- Data provided
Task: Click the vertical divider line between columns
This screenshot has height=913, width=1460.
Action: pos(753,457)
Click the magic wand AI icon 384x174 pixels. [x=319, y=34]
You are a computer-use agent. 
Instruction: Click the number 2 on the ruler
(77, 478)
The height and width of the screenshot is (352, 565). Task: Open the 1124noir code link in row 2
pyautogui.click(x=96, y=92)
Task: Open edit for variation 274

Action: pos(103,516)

--

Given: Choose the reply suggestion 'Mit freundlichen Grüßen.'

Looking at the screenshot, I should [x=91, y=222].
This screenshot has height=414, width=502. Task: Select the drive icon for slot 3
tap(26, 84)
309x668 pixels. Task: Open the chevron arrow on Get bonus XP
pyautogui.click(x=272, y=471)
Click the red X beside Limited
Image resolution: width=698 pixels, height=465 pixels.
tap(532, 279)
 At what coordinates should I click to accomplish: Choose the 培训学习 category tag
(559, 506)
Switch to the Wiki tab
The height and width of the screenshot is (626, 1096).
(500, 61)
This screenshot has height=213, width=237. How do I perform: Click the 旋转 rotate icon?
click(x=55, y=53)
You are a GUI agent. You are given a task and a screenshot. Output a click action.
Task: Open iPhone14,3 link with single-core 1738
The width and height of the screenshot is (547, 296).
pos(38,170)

* * *

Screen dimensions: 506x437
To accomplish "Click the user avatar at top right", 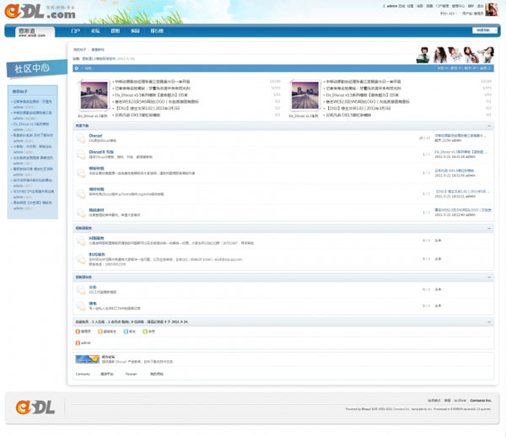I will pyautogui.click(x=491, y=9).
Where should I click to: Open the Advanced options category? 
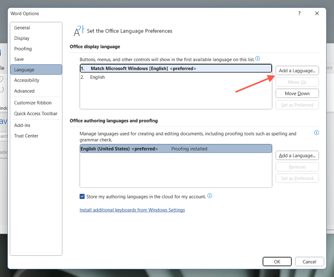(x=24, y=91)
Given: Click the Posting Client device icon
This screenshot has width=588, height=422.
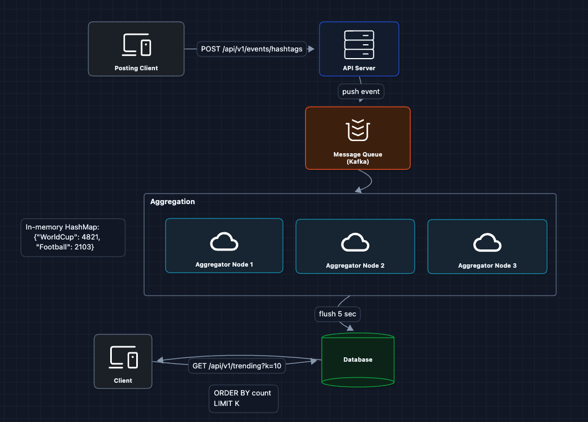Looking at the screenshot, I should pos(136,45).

- Work order
Give the number of lines above in which the word "agent" appears, and nothing more.

- Answer section
2